● INSTRUCTION
Render the lines as a JSON list of strings, one string per line with blank lines left out. Start at the first line and end at the line containing "[x=183, y=341]", including both.

[START]

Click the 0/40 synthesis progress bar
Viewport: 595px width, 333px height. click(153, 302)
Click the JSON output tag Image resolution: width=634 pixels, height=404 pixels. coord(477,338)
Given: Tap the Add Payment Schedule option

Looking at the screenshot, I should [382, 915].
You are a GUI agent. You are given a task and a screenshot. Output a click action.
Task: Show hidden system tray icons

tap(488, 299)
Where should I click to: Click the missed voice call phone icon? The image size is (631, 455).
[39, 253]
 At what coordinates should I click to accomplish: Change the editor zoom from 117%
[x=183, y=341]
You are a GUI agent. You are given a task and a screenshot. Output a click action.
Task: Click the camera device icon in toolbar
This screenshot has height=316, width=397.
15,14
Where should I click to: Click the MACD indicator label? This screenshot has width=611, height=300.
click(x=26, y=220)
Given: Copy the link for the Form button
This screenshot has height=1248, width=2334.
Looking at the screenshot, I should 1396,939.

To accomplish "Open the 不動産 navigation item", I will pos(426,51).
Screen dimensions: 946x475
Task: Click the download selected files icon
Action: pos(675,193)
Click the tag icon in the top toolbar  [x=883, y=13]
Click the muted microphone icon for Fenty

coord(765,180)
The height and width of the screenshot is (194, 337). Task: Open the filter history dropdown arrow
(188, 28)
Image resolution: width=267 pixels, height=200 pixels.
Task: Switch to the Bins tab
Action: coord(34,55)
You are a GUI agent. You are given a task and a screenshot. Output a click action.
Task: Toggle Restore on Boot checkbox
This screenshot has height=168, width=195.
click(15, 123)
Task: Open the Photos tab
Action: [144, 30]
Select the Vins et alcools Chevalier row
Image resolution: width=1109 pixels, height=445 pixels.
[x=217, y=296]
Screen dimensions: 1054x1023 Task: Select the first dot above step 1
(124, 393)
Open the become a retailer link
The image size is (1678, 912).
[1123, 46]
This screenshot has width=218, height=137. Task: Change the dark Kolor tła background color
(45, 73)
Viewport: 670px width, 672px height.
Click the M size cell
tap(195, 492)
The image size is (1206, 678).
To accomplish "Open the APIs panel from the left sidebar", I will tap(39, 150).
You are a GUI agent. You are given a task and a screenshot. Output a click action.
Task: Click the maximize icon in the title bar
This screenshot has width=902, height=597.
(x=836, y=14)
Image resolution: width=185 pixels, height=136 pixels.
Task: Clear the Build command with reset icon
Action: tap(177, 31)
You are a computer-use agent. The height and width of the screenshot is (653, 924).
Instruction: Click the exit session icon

[END]

● OUTPUT
[
  "Click the 0/40 synthesis progress bar",
  "Viewport: 595px width, 333px height. click(153, 302)",
  "Click the JSON output tag Image resolution: width=634 pixels, height=404 pixels. coord(477,338)",
  "Given: Tap the Add Payment Schedule option",
  "Looking at the screenshot, I should [382, 915].",
  "You are a GUI agent. You are given a task and a screenshot. Output a click action.",
  "Task: Show hidden system tray icons",
  "tap(488, 299)",
  "Where should I click to: Click the missed voice call phone icon? The image size is (631, 455).",
  "[39, 253]",
  " At what coordinates should I click to accomplish: Change the editor zoom from 117%",
  "[x=183, y=341]"
]